During the 1977 model year for the Ventura, the GM Iron Duke was the base engine (in response to the Arab Oil Embargo) coupled to a Borg-Warner T-50 transmission (it has no relationship to the T-5 found in third-generation GM F-bodies). The Ventura was replaced by the Phoenix in the middle of the 1977 model year.
Base V8 engines included Chevrolet 262 in³ and 305 in³ engines, and an Oldsmobile 260 in³ V8; Pontiac Venturas were not fitted with a Pontiac V8 from the factory after 1975, when Oldsmobile 260s and Buick 350s were installed as optional equipment. This led to civil action against GM.
The Nova SS continued for 1975 and 1976; when the SS was discontinued, the option code for the SS — RPO Z26 — continued as the Nova Rally until 1979.
Even Cadillac got into the act; the Nova's X platform was stretched by several inches and fitted with an Oldsmobile fuel-injected V8 to become the Seville for 1975.
A high-performance police version of the Nova was introduced for the 1975 model year, making it the first compact car certified for police duty in the US. Most were initially purchased by the Los Angeles County Sheriff's Department in 1976.
The Nova's final model year, 1979, saw few changes. The front end was revised with square headlights and a new grille for the short run. Production ended on December 22, 1978.

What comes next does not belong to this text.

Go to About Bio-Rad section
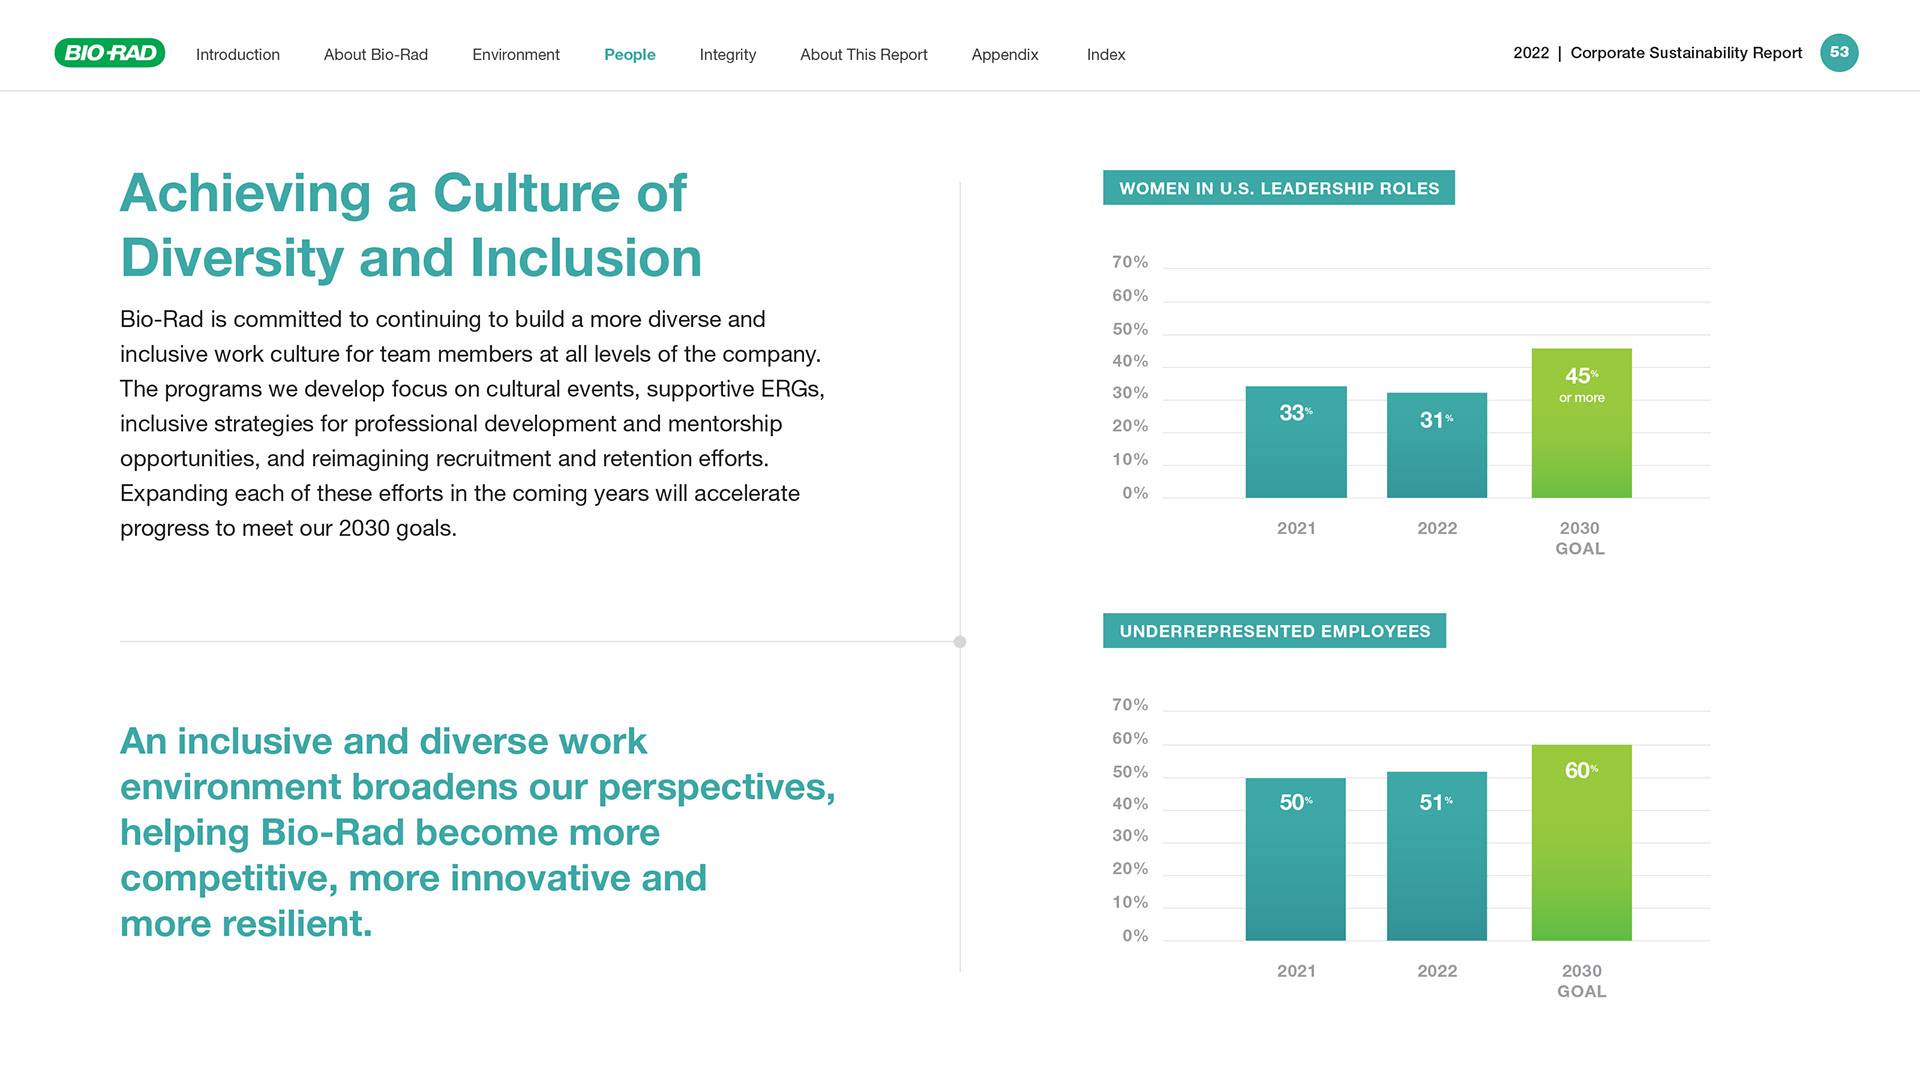Image resolution: width=1920 pixels, height=1080 pixels. pyautogui.click(x=376, y=54)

From 1980 onwards, the Nova's original niche in the Chevrolet lineup was filled by front-wheel drive compacts including the Citation (1980 to 1985), and Corsica (1987 to 1996). Upon introduction of the downsized GM A-body (later G-body) mid-size cars in 1978, the X-body and downsized A-platform had similar dimensions, and the more modern downsized A-bodies outsold their X-body counterparts.
Appearances in pop culture
- Eddie Murphy's character Axel Foley in the 1984 hit movie Beverly Hills Cop drove an early 70's "crappy blue Chevy Nova".
- The 1994 Quentin Tarantino movie Pulp Fiction, hitmen Samuel L. Jackson and John Travolta drove around in a green 1974 Nova that meets an interesting fate.
- In Quentin Tarantino's half of the movie Grind House, called Death Proof, Kurt Russell's character drives a 1971/1972 Nova. The Nova, with a huge skull and crossbones on the hood plays a major role in the plot of the film.
- Futurama protagonist Phillip J. Fry claims in the episode "Roswell that ends well" that he owned a Chevy Nova back in the 20th century, saying "I've never seen a supernova blow up, but if it's anything like my old Chevy Nova, it'll light up the night sky."